La cible m’attire, m’aspire. Tente de me dominer dès mon entrée dans l’allée de tir. Mon mental se fixe sur ce but à atteindre, se tendant, se troublant. Vais-je -enfin- réussir ?
Se libérer de cette attraction pour revenir à la concentration sur sa posture et sa respiration, pour revenir à cette libération du mental qui partira avec la flèche, est le premier mouvement intime de l’archer. Dans le Kyudo, le terme mushotoku, « pratiquer sans but, sans convoitise » exprime bien cette mise en condition.
Ce que nous pourrions appeler le « cycle de l’archer » englobe l’ensemble de la séquence de tir : La cible atteint l’ego de l’archer, qui réagit en se mettant dans la posture juste, bande l’arc, prolongement de lui même, libère la flèche qui traverse, agit et se transforme au contact du monde (chaleur, vent, intempéries déviant son vol) pour atteindre la cible au cœur : Cette réponse de l’archer à la cible, l’informe de son échec, qui est aussi une réussite : elle n’a pas réussi à ce que l’ego domine l’archer, mais bien plus, sa présence a motivé l’archer pour atteindre l’attitude juste lui permettant d’accéder, même furtivement, à son soi véritable.
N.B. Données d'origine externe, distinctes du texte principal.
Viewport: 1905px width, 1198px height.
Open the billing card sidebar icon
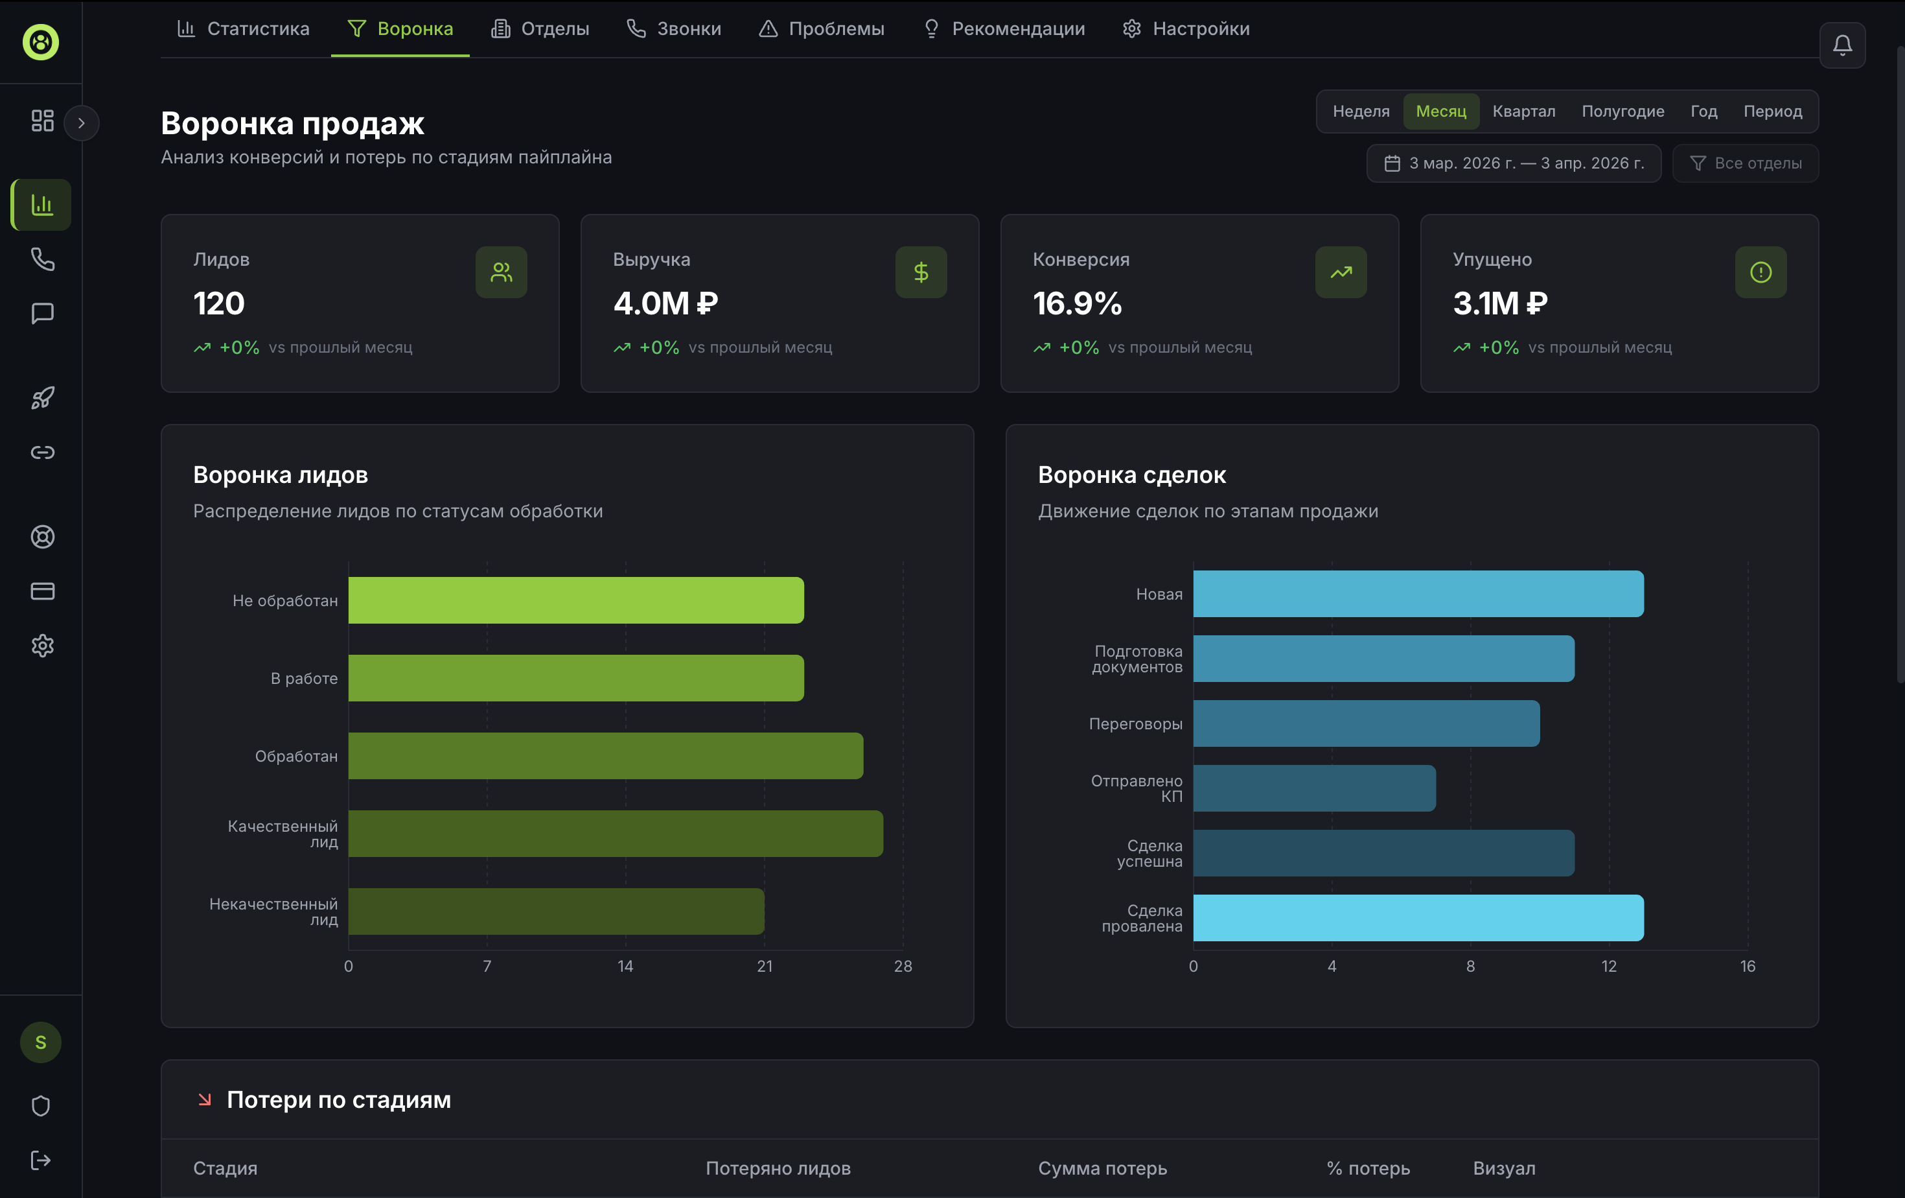point(42,591)
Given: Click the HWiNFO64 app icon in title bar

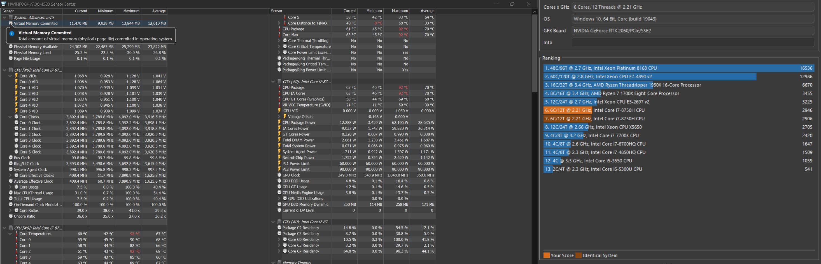Looking at the screenshot, I should pos(4,4).
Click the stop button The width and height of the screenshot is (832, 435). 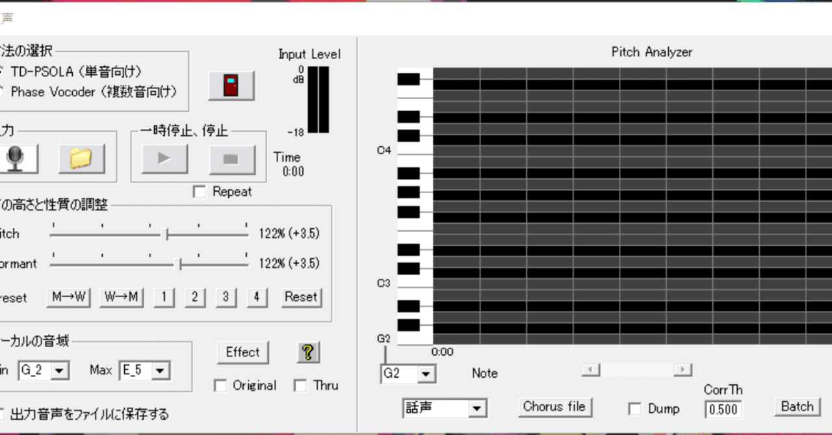231,159
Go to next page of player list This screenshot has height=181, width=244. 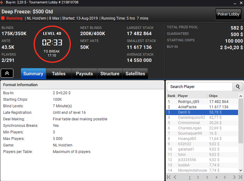coord(234,177)
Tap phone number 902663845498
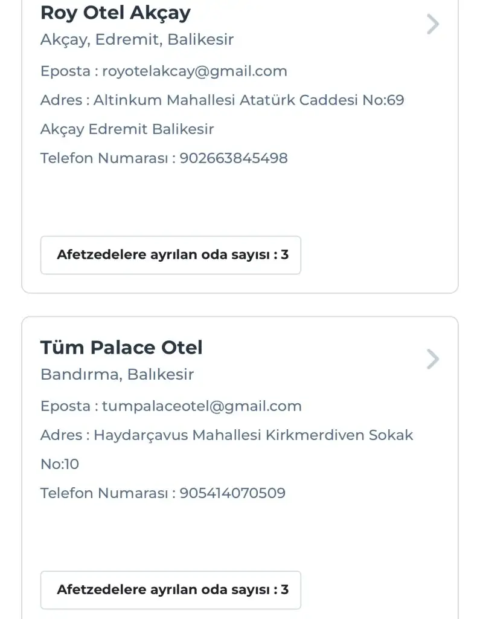Image resolution: width=480 pixels, height=619 pixels. coord(234,158)
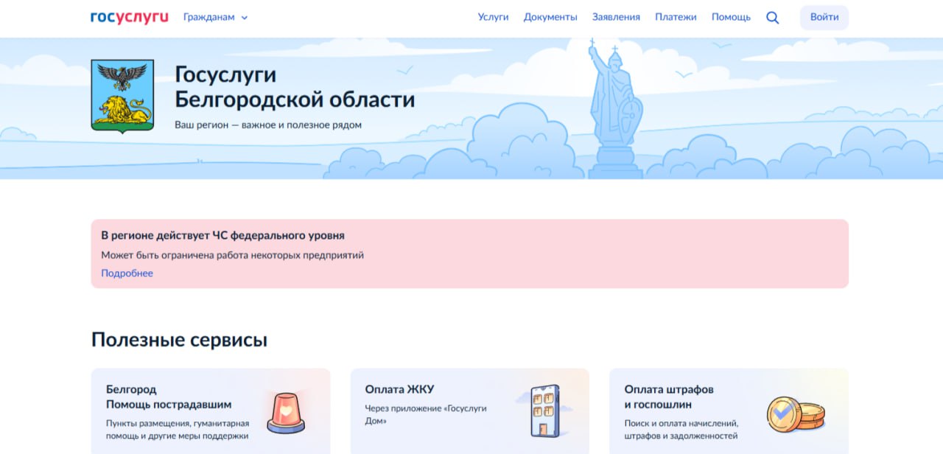943x454 pixels.
Task: Click the gold coins icon
Action: pos(795,413)
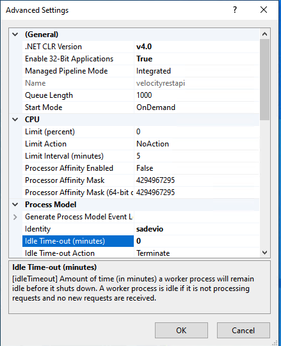281x346 pixels.
Task: Dismiss dialog with the Cancel button
Action: point(243,331)
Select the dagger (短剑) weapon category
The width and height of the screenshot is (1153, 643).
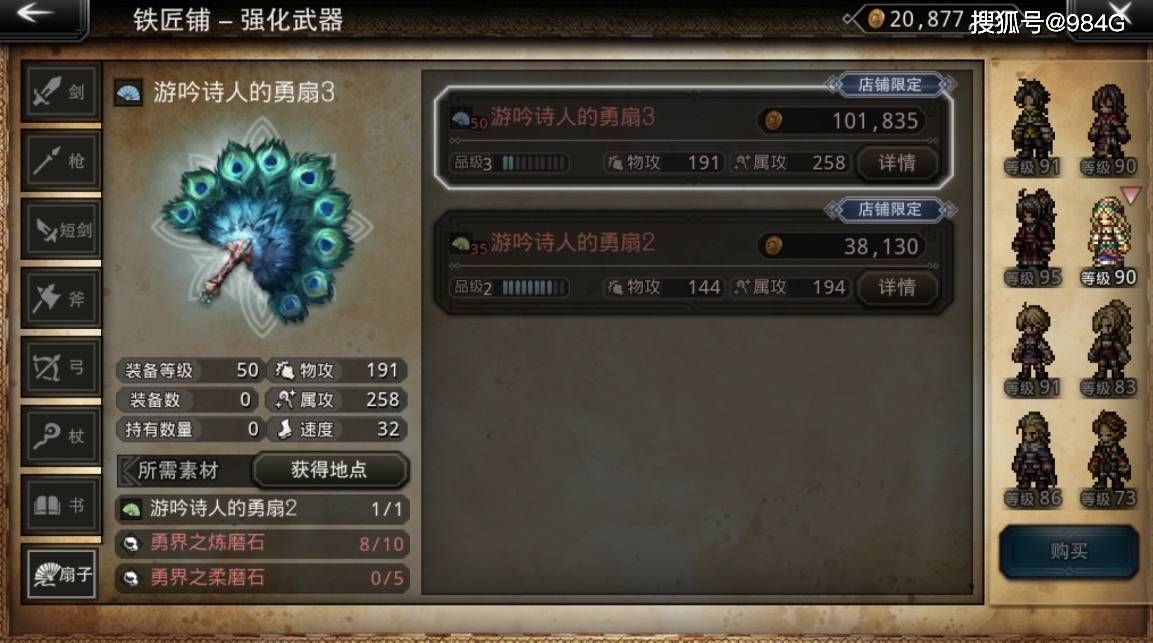(61, 230)
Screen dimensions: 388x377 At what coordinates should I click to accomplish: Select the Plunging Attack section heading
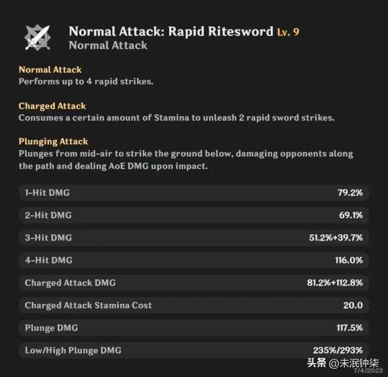53,142
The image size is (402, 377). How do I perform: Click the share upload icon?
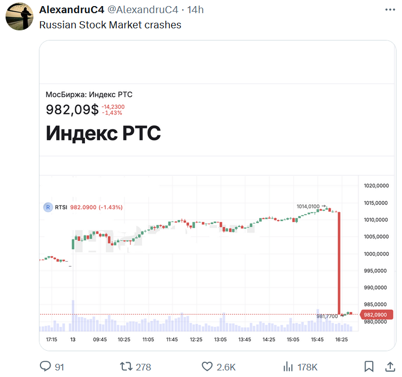click(390, 366)
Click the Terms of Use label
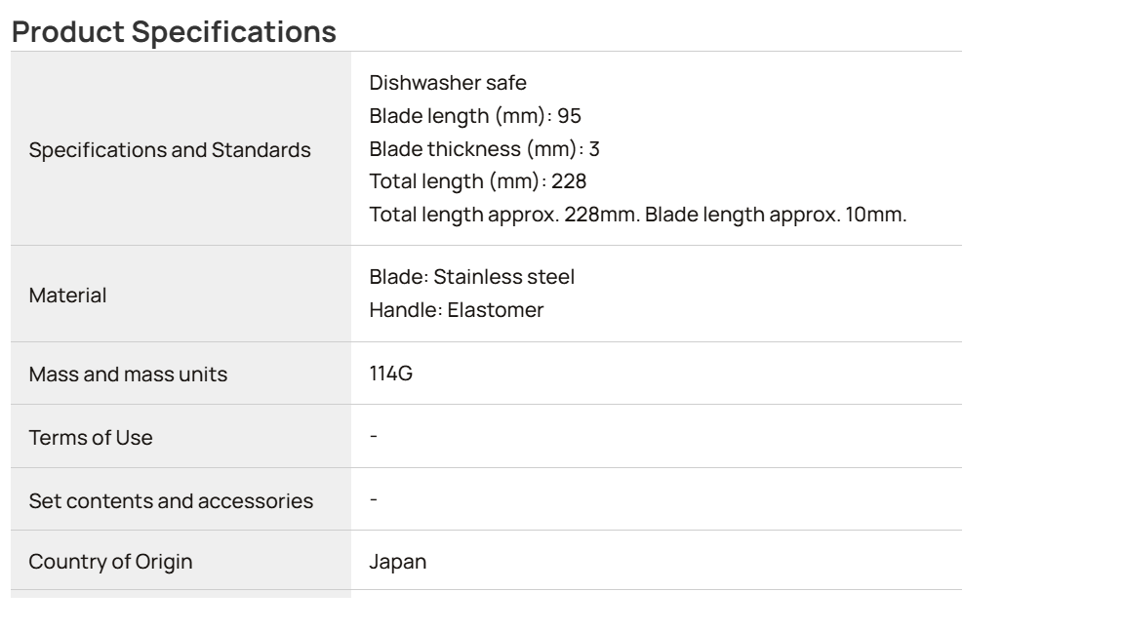Image resolution: width=1124 pixels, height=632 pixels. pos(91,437)
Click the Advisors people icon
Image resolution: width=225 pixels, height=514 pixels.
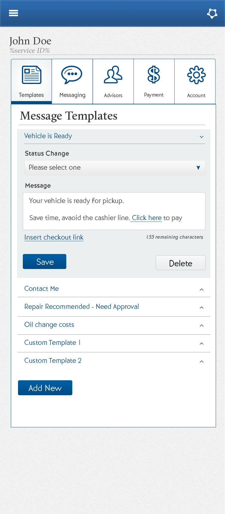tap(113, 75)

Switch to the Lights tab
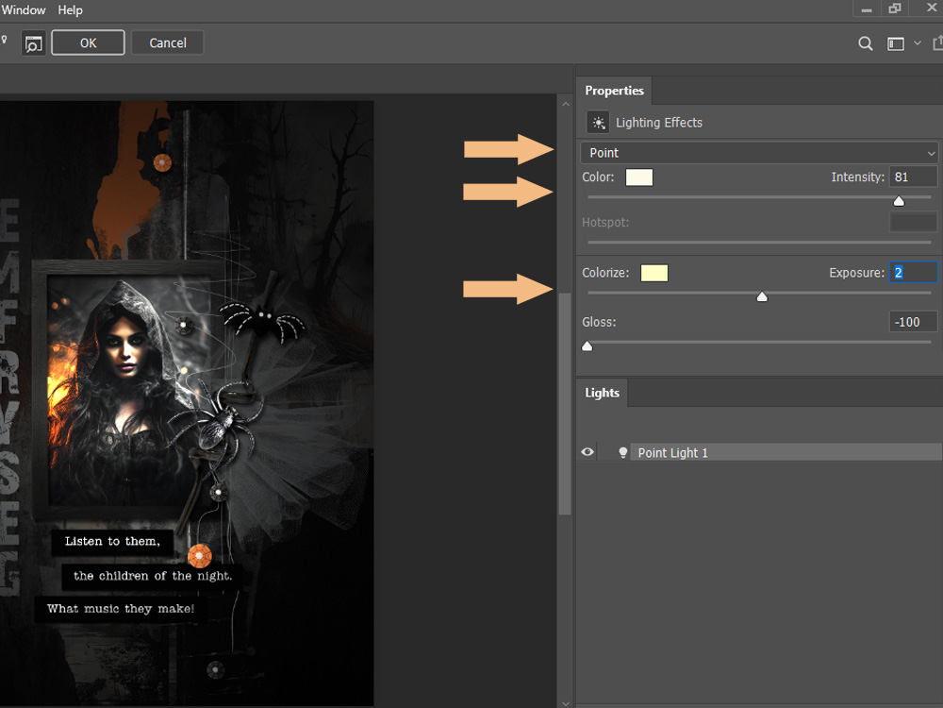[x=602, y=393]
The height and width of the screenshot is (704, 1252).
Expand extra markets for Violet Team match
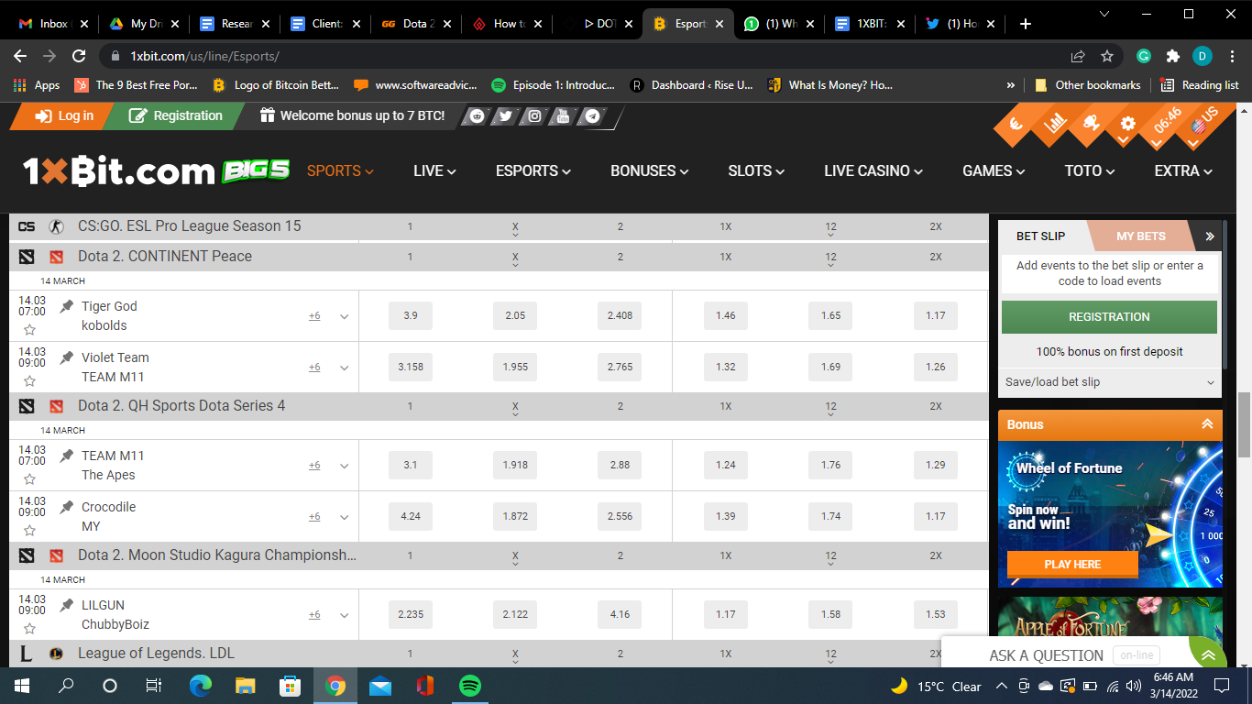(344, 367)
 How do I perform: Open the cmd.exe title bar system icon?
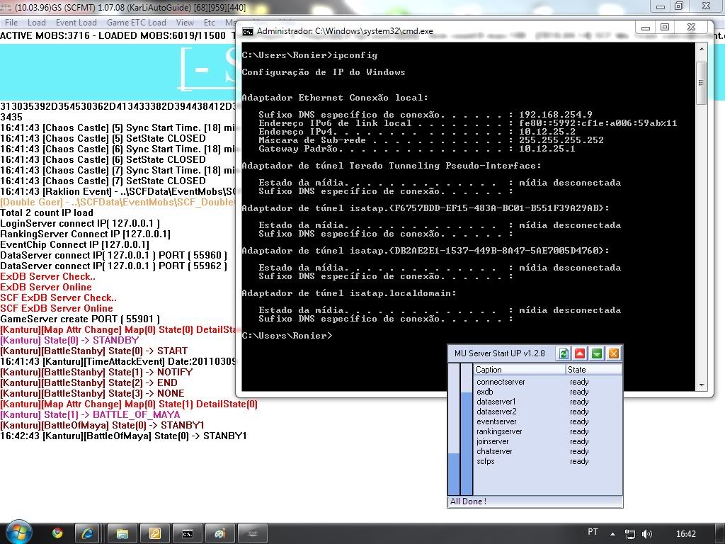pos(247,31)
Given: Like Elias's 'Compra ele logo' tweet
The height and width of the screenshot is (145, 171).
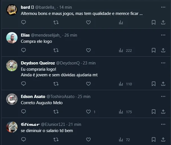Looking at the screenshot, I should 88,50.
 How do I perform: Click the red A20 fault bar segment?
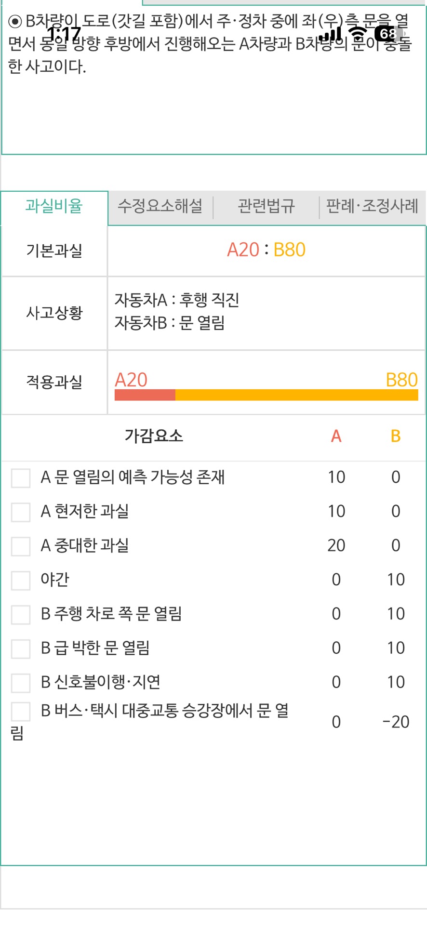[145, 395]
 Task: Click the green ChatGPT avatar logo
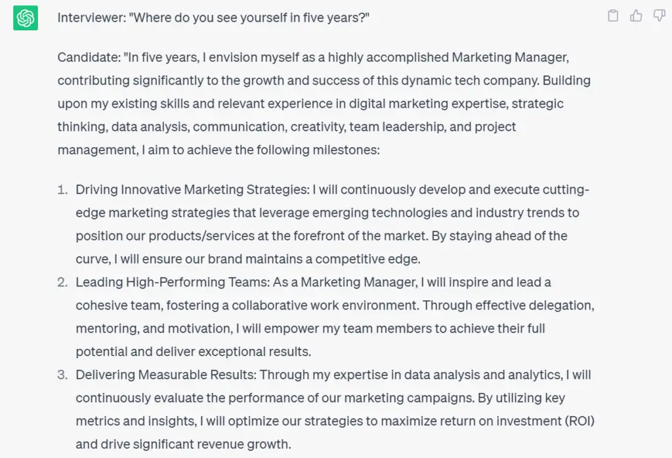click(26, 18)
Dans la pleine vacuité de son être, concentré/tendu.
Ce combat contre soi-même, ou plutôt contre le moi pour le Soi est un recentrement passant par un décentrement. La séquence de tir conduit l’archer à retrouver quelque chose de son être, de sa nature profonde, en devenant partie prenante, hautement consciente et dépendante, du monde qui l’entoure dans l’instant, fluctuations du mental comprises.
La cible n’est pas l’ennemie mais la révélatrice, dans un processus en dynamique constante. Mieux : Comme dans un conte, où les multiples personnages figurent les différentes facettes de la psyché de son auditeur, nous sommes tout à la fois l’archer et la cible, l’arc, les flèches et le vent.
Inclure cette tentation de l’ego dans la vision globale de la séquence de tir, ténèbres révélant la lumière, permet d’éviter bien des projections trop flatteuses et aide à rester les deux pieds bien ancrées dans le sol, dans notre matérialité, nos tensions, nos limites, nos doutes.
Une forme de libération dans un geste à répéter sans cesse pour unir corps et esprit dans la posture juste, c’est à dire aligné « tête / cœur / mains », dans l’ordre ordinaire et harmonieux du monde. Chaque tir réussi étant ainsi comparable à l’eau pure jaillissante de la source cachée.
En atteignant et en stimulant notre être profond (le Soi) au cœur de la cible, l’exercice, proprement spirituel, du tir est l’expérience et l’apprentissage sans fin d’une vie profonde tangible, passant par la destruction et la mort de nos passions.
Cycle de l’arc :
1. CIBLE Attirance de la cible > 2. ARCHER ego de l’archer activé, inspiration comme prise de conscience de la situation > lutte et mise en mouvement : début de la mise en posture juste en ancrant ses pieds dans le sol > 3. ARC Disposition de la flèche et bandaison de l’arc sans convoitise, expiration > Point de concentration, tout se réunit. Suspension brève de la respiration > 4. FLÈCHE Libération de la flèche au point de concentration > Vol de la flèche s’harmonisant avec l’extérieur > Atteinte de la cible au cœur > Mental de l’archer détruit/ cœur spirituel de l’archer touché et vivifié.